▶ _Material for the task_
++++++

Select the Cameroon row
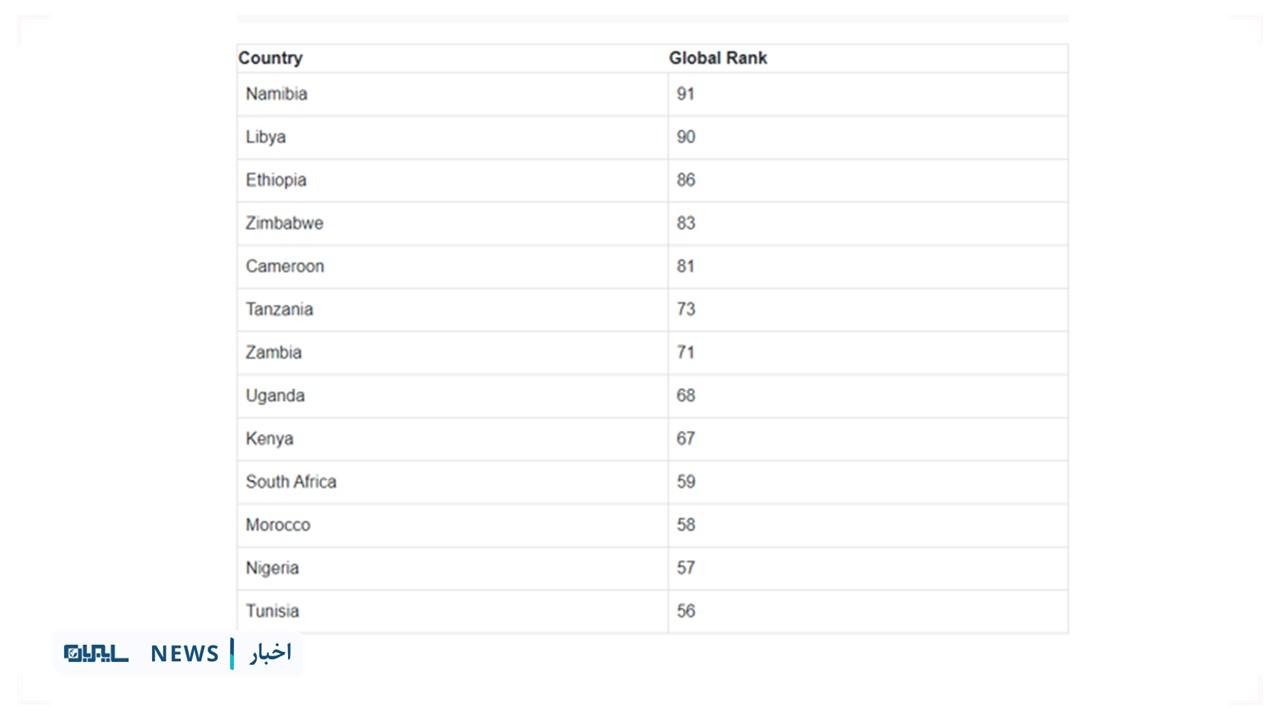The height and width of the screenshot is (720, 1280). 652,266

++++++

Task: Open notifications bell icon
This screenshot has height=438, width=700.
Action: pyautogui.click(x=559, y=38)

++++++

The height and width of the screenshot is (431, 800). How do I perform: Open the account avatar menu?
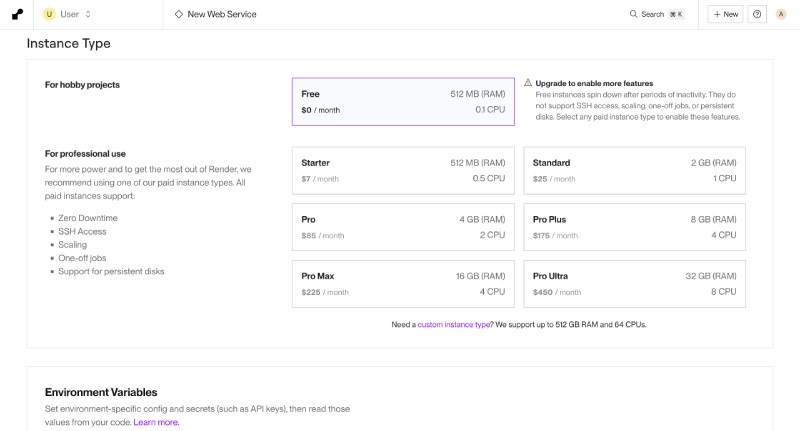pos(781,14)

++++++

▶ _Stated task_
Can you give the stretch of the rows that opens with the line containing "Task: Open notifications bell icon" and closes with the line containing "Action: pyautogui.click(x=559, y=38)" as a Markdown table? Use the columns Number and Entry, and leave out any blank lines.

▶ _Task result_
| Number | Entry |
|---|---|
| 1 | Task: Open notifications bell icon |
| 2 | This screenshot has height=438, width=700. |
| 3 | Action: pyautogui.click(x=559, y=38) |